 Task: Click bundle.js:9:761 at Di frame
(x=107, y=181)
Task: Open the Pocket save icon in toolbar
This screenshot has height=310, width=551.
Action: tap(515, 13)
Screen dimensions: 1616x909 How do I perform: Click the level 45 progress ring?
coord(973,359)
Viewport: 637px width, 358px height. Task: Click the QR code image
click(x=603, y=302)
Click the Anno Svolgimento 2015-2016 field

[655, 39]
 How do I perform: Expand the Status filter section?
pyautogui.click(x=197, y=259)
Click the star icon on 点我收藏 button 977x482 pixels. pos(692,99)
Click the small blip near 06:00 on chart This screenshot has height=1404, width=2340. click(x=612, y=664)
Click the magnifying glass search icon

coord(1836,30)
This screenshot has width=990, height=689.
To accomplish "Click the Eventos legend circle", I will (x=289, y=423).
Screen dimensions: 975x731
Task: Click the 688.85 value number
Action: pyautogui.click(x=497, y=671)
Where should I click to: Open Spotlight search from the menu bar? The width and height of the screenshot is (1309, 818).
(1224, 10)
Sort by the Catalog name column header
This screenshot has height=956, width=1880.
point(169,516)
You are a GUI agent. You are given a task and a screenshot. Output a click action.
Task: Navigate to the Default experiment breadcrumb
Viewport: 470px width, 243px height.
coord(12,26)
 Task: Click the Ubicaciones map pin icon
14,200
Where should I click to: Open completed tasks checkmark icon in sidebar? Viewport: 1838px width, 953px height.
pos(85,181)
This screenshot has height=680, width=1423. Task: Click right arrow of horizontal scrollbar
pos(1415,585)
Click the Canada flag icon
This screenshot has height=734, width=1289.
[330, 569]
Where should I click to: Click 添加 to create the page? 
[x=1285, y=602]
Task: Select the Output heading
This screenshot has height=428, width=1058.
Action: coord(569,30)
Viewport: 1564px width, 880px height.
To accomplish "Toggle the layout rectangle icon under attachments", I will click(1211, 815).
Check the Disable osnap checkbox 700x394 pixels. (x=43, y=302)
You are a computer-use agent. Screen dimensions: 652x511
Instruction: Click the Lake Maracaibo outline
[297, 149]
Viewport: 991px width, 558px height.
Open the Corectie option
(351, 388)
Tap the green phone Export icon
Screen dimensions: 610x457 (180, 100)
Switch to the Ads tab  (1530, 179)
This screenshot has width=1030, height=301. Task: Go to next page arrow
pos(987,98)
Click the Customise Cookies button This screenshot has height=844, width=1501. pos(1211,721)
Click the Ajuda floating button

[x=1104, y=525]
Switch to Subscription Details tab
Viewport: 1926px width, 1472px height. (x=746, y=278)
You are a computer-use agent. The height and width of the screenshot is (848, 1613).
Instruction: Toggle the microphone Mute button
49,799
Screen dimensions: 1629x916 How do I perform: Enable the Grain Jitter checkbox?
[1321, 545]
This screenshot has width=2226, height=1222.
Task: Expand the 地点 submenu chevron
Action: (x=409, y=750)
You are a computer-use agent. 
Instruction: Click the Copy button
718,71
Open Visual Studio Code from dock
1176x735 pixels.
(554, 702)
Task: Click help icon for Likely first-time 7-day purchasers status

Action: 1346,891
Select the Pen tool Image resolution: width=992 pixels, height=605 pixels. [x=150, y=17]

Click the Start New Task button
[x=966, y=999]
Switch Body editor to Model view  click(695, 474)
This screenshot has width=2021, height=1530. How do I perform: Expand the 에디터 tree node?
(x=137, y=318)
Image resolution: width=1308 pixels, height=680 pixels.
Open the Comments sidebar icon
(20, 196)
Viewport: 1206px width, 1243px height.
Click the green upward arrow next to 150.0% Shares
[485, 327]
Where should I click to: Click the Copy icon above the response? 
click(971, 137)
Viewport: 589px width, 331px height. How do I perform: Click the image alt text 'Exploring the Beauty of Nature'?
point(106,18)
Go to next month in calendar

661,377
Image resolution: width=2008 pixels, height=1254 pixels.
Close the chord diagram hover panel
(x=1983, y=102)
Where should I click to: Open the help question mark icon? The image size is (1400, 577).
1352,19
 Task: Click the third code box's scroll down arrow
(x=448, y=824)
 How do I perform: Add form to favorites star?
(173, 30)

Problem statement
All lines from the one with "Image resolution: width=1308" through the end of the data must be repeated exactly, and nothing else may be repeated.

Answer to this problem
Image resolution: width=1308 pixels, height=680 pixels.
Open the Comments sidebar icon
(20, 196)
Viewport: 1206px width, 1243px height.
Click the green upward arrow next to 150.0% Shares
[485, 327]
Where should I click to: Click the Copy icon above the response? 
click(971, 137)
Viewport: 589px width, 331px height. How do I perform: Click the image alt text 'Exploring the Beauty of Nature'?
point(106,18)
Go to next month in calendar

661,377
Image resolution: width=2008 pixels, height=1254 pixels.
Close the chord diagram hover panel
(x=1983, y=102)
Where should I click to: Open the help question mark icon? The image size is (1400, 577).
1352,19
 Task: Click the third code box's scroll down arrow
(x=448, y=824)
 How do I perform: Add form to favorites star?
(173, 30)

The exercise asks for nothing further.